Maya was interesting - I adored her ambition to be a film maker, it's completely original and adorable, and her independent attitude was spot-on for most teenagers. But she was super rude to her parents. I get that they came from different places, not only the generational gap but also the literal place of America versus India in terms of teenage rebellion, independence and dating expectations, but Maya was pretty flippant with them, didn't even really attempt to understand where they were coming from or try to converse and compromise. She mostly came across as very superficial, in her taste in boys and her apparent disregard for her religion and disrespect for her parents. I wanted to like her, and I definitely felt for her when the bullying got bad, but she was mostly kinda annoying.
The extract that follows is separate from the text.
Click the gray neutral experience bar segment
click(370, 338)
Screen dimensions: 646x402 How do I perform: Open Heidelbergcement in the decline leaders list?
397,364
There wasn't as much on the Muslim part of her life as I'd expected - there was one joke about eating pork, and maybe a couple of mentions of praying with her parents but apart from that - diddly squat! There was a lot on the Indian part of her upbringing, which I adored learning about.
I also didn't entirely believe in the romance - Maya was obviously infatuated but based on nothing other than his pretty face and we learn very little about Phil, well some stuff about his family and it was all so typically Mid-west/small town that... meh. Phil also made a pretty big whoopsie just after the bomber attack, not really sure whether he was supposed to support or ignore Maya - I mean, really?
Wow, turns out I had way more to say than I thought! All in all, definitely a book to try for yourself - there was parts I loved and felt so happy they were included, especially in a YA novel, but there were parts I didn't understand the point of, or even wanted more from. An author to watch and definitely a topic more books could do with tackling.
Published 16th January 2018 by Hot Key Books. Thank you to the publisher and Netgalley for my copy in exchange for an honest review.